The Trump administration stated that the United States would try to “begin negotiations to reenter either the Paris accord or [a] really entirely new transaction, on terms that are fair to the United States, its businesses, its workers, its people, its taxpayers.” One doesn’t really understand the concern for businesses here, because the problem at hand is about human survival. Humans ought to survive first, before attempting to do anything else. In a scenario, where China, America, India, Russia, and Japan are the top five emitters in the world, America’s walkout from this Agreement would be a serious challenge to achieve the global emission-reduction goals. America shouldn’t abdicate its leadership role in the world. It should instead take the lead in fighting climate change and further strengthen its position as the preeminent nation in the world.

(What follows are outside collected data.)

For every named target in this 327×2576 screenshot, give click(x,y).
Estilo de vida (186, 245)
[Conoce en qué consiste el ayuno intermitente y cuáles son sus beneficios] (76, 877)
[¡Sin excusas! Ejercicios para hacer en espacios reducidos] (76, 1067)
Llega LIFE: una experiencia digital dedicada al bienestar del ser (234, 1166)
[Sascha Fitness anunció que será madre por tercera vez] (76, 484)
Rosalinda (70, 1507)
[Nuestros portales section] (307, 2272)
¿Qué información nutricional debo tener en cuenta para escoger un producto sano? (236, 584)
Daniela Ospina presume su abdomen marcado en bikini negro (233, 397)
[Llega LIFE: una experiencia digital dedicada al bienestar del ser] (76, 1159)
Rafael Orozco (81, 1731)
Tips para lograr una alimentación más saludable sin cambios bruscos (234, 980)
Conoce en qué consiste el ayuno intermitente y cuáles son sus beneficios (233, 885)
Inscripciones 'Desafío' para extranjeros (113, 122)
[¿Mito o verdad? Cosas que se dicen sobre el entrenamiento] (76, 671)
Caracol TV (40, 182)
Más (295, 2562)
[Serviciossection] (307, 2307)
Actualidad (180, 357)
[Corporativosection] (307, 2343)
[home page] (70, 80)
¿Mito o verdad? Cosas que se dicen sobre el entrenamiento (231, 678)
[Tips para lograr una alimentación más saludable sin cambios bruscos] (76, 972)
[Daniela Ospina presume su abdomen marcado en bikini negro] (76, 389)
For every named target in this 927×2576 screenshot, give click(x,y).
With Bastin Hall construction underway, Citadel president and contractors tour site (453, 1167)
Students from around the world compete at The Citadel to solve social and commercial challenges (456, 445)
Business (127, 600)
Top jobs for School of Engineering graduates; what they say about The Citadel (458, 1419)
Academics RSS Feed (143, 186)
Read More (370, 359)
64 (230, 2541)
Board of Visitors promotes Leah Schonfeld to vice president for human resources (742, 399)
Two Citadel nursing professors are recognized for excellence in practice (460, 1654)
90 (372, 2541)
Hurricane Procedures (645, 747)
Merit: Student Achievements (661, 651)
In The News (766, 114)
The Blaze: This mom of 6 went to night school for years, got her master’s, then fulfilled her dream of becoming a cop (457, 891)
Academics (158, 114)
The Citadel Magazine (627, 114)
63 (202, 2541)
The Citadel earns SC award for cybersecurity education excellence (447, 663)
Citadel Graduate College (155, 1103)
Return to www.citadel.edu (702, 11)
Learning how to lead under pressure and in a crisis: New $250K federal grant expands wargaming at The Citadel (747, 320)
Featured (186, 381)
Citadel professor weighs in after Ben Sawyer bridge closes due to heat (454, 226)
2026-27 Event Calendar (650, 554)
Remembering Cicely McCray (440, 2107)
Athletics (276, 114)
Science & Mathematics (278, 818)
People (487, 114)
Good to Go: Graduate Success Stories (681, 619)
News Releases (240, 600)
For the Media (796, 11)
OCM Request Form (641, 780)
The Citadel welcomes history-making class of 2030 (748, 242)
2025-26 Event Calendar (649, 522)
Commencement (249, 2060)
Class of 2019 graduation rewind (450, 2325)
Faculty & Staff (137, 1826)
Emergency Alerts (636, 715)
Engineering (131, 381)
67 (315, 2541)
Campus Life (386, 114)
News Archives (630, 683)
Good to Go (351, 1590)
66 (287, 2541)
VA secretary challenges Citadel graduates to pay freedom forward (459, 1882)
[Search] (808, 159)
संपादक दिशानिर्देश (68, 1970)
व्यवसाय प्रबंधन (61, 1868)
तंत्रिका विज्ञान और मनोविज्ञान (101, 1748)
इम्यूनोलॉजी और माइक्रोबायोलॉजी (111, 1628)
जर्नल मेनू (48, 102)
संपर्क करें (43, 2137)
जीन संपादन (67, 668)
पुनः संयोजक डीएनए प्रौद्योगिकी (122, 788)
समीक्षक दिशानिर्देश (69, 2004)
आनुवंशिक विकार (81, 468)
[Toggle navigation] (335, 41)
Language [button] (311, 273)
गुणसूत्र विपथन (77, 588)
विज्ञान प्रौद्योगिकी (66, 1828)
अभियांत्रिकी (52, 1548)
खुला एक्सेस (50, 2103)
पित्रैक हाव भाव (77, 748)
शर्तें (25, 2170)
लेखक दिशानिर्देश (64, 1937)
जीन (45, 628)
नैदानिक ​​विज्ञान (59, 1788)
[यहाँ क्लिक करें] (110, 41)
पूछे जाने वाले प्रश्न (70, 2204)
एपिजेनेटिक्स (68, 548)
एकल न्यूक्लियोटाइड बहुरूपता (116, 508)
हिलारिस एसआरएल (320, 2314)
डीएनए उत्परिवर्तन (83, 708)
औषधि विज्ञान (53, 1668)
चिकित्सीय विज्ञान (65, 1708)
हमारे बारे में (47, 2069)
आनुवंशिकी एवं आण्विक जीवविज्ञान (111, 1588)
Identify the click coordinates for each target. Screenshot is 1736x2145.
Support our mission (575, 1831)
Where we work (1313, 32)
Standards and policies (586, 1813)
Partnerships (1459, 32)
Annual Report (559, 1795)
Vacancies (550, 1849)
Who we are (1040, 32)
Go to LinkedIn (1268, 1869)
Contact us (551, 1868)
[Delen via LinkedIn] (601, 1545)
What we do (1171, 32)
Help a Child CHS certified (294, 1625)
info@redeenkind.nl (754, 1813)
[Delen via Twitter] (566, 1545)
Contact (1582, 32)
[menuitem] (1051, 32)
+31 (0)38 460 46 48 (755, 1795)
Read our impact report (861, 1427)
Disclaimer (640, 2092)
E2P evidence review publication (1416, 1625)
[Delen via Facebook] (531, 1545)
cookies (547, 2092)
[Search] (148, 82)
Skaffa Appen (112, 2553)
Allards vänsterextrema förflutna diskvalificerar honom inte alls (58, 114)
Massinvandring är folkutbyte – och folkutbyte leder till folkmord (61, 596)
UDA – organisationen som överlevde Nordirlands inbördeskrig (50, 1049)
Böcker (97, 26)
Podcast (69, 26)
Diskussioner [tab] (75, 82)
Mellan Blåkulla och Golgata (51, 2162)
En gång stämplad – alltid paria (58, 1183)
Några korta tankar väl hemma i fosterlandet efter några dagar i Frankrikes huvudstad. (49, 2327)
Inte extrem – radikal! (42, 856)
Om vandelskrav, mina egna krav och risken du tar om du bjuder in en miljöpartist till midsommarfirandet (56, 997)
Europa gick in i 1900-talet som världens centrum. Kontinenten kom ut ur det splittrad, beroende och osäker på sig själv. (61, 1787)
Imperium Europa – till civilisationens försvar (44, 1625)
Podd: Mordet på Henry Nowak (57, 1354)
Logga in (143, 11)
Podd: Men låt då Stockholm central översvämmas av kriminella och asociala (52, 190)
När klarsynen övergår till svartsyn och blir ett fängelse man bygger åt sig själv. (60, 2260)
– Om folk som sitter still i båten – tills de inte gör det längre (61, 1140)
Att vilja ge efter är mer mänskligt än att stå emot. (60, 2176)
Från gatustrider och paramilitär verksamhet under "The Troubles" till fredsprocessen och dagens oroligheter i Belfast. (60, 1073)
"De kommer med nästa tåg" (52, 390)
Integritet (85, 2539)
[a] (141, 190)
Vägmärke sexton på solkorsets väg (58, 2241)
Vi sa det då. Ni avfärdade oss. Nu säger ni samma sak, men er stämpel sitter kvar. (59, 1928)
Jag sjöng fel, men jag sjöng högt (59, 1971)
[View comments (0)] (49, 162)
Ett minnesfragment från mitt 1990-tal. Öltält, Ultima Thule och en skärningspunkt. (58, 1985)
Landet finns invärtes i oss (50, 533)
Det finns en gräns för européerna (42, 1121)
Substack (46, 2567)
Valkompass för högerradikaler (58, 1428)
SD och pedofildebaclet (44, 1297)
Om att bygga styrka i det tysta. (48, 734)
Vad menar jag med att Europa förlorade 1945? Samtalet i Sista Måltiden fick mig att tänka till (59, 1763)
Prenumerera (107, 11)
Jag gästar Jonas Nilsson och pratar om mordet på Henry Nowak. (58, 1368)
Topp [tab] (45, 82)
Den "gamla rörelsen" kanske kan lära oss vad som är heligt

The world is at a stage where it is a case of now or never. It is frightening, when experts say that there are just three years left to take steps to stop irreversible climate change. Eminent theoretical physicist, Stephen Hawking, said that humans need to prepare for an exodus from earth. We are at a stage where we clearly know how and what has to be done to save the planet. It boils down to the will to execute.

It is sad that the human race was able to bring all the species to the verge of extinction in such a short period of time, considering the fact that the earth is millions of years old. Unbridled population growth is the primary reason for the severe strain on the earth’s resources. In order to feed the billions, we had to farm huge produce and raise cattle in large numbers, which led to a decrease in forest cover and water resources. In the name of a comfortable life, we have exploited every possible natural resource, resulting in massive pollution. We, humans, consumed more than our fair share of the planet’s resources and here we are, facing the consequences.

I’m of the opinion that like all other things, life on earth too will end. It is only a question of when that happens. We can prolong the life of earth by taking remedial actions now, but I think we can only do that much. It’ll be helpful if we can move to cleaner technologies within the next decade or two. It is impossible now to go back and live a primitive life. All that we can do is, slow the pace of climate change.

Change is inevitable and climate is not an exception.